Text and element pointing records:
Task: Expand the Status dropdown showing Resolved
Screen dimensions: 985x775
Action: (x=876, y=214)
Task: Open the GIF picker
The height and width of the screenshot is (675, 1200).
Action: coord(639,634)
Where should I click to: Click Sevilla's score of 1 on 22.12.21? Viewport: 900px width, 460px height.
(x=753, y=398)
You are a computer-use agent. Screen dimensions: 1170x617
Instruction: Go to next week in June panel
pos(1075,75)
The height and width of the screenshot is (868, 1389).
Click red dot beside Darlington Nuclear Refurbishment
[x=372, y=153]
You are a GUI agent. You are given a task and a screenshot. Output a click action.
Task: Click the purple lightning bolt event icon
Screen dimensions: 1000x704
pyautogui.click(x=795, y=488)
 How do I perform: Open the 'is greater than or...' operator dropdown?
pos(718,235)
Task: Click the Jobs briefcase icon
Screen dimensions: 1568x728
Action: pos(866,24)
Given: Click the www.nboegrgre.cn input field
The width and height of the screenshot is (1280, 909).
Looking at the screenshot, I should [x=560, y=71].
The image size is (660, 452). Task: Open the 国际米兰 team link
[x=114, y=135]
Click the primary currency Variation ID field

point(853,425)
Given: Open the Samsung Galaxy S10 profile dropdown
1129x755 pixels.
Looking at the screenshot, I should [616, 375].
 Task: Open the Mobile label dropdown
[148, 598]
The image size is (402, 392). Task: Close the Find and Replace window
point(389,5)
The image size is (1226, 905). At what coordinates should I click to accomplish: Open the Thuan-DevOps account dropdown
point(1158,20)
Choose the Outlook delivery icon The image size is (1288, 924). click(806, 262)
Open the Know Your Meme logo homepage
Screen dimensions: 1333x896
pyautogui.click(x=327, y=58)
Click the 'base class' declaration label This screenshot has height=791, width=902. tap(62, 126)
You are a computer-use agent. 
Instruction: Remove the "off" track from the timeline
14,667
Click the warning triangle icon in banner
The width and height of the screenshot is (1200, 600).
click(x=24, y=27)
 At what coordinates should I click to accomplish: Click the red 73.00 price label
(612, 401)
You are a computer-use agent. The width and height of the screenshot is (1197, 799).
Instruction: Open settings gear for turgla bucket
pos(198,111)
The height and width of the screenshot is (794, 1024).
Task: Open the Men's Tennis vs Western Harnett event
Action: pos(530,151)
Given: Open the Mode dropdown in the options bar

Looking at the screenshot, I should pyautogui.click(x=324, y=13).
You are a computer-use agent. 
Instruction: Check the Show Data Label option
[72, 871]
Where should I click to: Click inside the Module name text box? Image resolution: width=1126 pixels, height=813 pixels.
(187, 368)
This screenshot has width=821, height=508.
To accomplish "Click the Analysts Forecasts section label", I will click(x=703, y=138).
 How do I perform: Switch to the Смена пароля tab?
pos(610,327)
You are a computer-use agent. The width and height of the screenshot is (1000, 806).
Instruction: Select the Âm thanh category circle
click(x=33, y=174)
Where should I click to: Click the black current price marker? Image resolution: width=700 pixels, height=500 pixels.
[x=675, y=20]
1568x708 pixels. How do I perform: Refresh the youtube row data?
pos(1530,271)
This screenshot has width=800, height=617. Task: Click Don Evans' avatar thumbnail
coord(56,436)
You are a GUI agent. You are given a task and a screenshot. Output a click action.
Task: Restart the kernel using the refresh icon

JOB: Return every one of the lines above word for word, with nothing changed, left out, or added.

OUTPUT:
Task: Expand the Status dropdown showing Resolved
Screen dimensions: 985x775
Action: (x=876, y=214)
Task: Open the GIF picker
The height and width of the screenshot is (675, 1200).
Action: coord(639,634)
Where should I click to: Click Sevilla's score of 1 on 22.12.21? Viewport: 900px width, 460px height.
(x=753, y=398)
You are a computer-use agent. Screen dimensions: 1170x617
Instruction: Go to next week in June panel
pos(1075,75)
The height and width of the screenshot is (868, 1389).
Click red dot beside Darlington Nuclear Refurbishment
[x=372, y=153]
You are a GUI agent. You are given a task and a screenshot. Output a click action.
Task: Click the purple lightning bolt event icon
Screen dimensions: 1000x704
pyautogui.click(x=795, y=488)
 How do I perform: Open the 'is greater than or...' operator dropdown?
pos(718,235)
Task: Click the Jobs briefcase icon
Screen dimensions: 1568x728
Action: pos(866,24)
Given: Click the www.nboegrgre.cn input field
The width and height of the screenshot is (1280, 909).
Looking at the screenshot, I should [x=560, y=71].
The image size is (660, 452). Task: Open the 国际米兰 team link
[x=114, y=135]
Click the primary currency Variation ID field

point(853,425)
Given: Open the Samsung Galaxy S10 profile dropdown
1129x755 pixels.
Looking at the screenshot, I should [616, 375].
 Task: Open the Mobile label dropdown
[148, 598]
The image size is (402, 392). Task: Close the Find and Replace window
point(389,5)
The image size is (1226, 905). At what coordinates should I click to accomplish: Open the Thuan-DevOps account dropdown
point(1158,20)
Choose the Outlook delivery icon The image size is (1288, 924). click(806, 262)
Open the Know Your Meme logo homepage
Screen dimensions: 1333x896
pyautogui.click(x=327, y=58)
Click the 'base class' declaration label This screenshot has height=791, width=902. tap(62, 126)
You are a computer-use agent. 
Instruction: Remove the "off" track from the timeline
14,667
Click the warning triangle icon in banner
The width and height of the screenshot is (1200, 600).
click(x=24, y=27)
 At what coordinates should I click to accomplish: Click the red 73.00 price label
(612, 401)
You are a computer-use agent. The width and height of the screenshot is (1197, 799).
Instruction: Open settings gear for turgla bucket
pos(198,111)
The height and width of the screenshot is (794, 1024).
Task: Open the Men's Tennis vs Western Harnett event
Action: pos(530,151)
Given: Open the Mode dropdown in the options bar

Looking at the screenshot, I should pyautogui.click(x=324, y=13).
You are a computer-use agent. 
Instruction: Check the Show Data Label option
[72, 871]
Where should I click to: Click inside the Module name text box? Image resolution: width=1126 pixels, height=813 pixels.
(187, 368)
This screenshot has width=821, height=508.
To accomplish "Click the Analysts Forecasts section label", I will click(x=703, y=138).
 How do I perform: Switch to the Смена пароля tab?
pos(610,327)
You are a computer-use agent. The width and height of the screenshot is (1000, 806).
Instruction: Select the Âm thanh category circle
click(x=33, y=174)
Where should I click to: Click the black current price marker? Image resolution: width=700 pixels, height=500 pixels.
[x=675, y=20]
1568x708 pixels. How do I perform: Refresh the youtube row data?
pos(1530,271)
This screenshot has width=800, height=617. Task: Click Don Evans' avatar thumbnail
coord(56,436)
You are a GUI agent. You are given a task and a screenshot. Output a click action.
Task: Restart the kernel using the refresh icon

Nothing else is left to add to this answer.